Thursday, March 04, 2004

I just read an interesting article about how at the finals for the next season of "Last Comic Standing" on NBC, that Brett Butler, one of the celebrity judges, stormed out when the producers of the show overrode the judges decisions and selected whoever they wanted to move on.

I think that was a run on sentence, but I couldn't figure out how to do it differently.

Anyways, I actually never saw one minute of the first Last Comic Standing, but it obviosuly doesn't surprise me that the whole thing is fixed. I've even talked to some of the comics who were in the last one, and they were telling me all about who was friends with the host, Jay Mohr, and the other producers/managers, and how that effected who moved on.

It obviously doesn't come as a surprise that NBC, or any other network would do anything to get what they want, but the idea that they even "cheat" on a reality show, makes this whole thing all the more nauseating. Or maybe, for me, it is all the more nauseating, because I see good life-long comedians who have no choice but to try to be part of crappy reality shows because the industry is so dead thanks to reality TV in the first place.

I've probably babbled on about this before so I will get off my soapbox in 3...2...1...

Ok then, so how about that President Bush? Is he an idiot or what? C'mon people!

Ahh, okay back into comic mode.

Does it bother anyone else that Bush and John Kerry both went to Yale and were in the same secret Skull and Bones Society? If you don't know what it is, think of the movie Fight Club, but with Republicans. And now two of them are running against each other for President. Smells like something is rotten in Stinktown.

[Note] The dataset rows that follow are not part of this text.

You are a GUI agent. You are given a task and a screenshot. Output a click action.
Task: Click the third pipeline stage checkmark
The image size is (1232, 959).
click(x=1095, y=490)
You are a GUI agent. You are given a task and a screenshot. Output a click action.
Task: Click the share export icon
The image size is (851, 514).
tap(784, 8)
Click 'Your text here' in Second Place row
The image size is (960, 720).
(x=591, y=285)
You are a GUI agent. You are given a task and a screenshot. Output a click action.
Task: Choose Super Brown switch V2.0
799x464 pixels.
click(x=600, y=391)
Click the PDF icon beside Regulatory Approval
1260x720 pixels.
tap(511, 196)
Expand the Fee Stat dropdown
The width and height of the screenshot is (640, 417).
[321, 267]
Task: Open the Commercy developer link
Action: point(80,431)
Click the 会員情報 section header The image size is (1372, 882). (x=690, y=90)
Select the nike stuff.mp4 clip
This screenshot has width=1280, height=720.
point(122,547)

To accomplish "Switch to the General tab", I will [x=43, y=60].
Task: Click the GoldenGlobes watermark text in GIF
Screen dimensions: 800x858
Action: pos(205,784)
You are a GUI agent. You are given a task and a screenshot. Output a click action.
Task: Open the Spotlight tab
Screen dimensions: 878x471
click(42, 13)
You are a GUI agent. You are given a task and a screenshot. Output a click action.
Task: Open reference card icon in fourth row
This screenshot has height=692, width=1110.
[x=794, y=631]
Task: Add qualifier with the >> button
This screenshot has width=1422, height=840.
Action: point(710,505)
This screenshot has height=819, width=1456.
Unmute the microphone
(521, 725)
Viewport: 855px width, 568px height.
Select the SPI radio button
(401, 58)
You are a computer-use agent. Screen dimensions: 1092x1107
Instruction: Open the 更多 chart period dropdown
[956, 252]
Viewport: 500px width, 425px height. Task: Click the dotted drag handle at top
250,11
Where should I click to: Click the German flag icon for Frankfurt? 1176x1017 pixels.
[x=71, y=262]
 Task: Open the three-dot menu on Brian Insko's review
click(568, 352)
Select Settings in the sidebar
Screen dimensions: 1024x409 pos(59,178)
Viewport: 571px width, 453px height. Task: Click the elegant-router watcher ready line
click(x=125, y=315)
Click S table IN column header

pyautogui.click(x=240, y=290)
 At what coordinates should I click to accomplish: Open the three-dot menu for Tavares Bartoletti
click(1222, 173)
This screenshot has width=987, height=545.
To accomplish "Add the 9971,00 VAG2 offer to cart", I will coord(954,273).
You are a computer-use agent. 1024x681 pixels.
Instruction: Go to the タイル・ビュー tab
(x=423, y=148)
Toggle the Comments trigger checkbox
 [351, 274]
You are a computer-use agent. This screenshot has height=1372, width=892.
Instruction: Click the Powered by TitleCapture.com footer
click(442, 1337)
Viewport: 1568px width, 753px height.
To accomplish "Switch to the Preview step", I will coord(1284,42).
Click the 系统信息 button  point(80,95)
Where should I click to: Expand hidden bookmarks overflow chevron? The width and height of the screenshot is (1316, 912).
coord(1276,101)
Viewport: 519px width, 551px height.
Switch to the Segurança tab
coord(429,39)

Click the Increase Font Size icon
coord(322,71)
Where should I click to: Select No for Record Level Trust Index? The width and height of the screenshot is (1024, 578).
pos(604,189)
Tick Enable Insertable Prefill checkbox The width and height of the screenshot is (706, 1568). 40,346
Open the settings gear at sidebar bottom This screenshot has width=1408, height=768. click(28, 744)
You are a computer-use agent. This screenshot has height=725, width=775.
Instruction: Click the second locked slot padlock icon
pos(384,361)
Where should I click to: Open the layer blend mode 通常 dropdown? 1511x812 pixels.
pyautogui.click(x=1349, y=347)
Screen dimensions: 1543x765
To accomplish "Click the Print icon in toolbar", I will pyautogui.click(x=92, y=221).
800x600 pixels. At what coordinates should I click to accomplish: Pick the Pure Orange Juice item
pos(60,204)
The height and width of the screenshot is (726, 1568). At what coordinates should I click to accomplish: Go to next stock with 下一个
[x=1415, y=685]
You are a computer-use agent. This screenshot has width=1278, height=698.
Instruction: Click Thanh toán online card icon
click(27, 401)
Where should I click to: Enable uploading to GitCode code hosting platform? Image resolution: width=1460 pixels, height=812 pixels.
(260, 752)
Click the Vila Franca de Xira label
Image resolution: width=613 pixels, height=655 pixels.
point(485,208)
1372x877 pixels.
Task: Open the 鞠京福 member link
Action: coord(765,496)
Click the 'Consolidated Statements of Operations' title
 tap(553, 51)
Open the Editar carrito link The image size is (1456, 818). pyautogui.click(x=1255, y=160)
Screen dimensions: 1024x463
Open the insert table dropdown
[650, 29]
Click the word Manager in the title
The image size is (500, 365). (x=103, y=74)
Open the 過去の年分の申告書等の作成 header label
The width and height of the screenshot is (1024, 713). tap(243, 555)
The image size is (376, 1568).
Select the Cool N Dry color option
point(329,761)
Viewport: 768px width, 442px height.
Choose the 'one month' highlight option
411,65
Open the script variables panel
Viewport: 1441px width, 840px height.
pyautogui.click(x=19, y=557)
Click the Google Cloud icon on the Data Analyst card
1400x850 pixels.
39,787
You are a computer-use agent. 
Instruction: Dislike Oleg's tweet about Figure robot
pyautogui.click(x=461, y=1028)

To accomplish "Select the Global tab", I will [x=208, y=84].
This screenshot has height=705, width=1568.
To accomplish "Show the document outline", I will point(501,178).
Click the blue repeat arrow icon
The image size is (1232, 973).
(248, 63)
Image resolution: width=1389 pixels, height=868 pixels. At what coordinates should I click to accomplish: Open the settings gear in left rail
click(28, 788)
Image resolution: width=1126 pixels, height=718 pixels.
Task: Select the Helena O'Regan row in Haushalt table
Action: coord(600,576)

Everyone is all upset about Barry Bonds and Jason Giambi and some other baseball players possibly taking steroids. Please, you know how many comics are on zoloft? Where's the public outcry on that one?

If you don't watch Bill Maher's HBO show you are missing by far the sharpest, wittiest comedy on television.

So NASA is saying they've founf proof there was water on Mars. I guess that means if martians had iced tea mix they could've made iced tea. Everyone loves iced tea.

McDonalds announced that it is phasing out Supersize meals by the end of the year. Fat people have since announced that they would like to see McDonald's package the grease from the fryer in frozen form as a desert.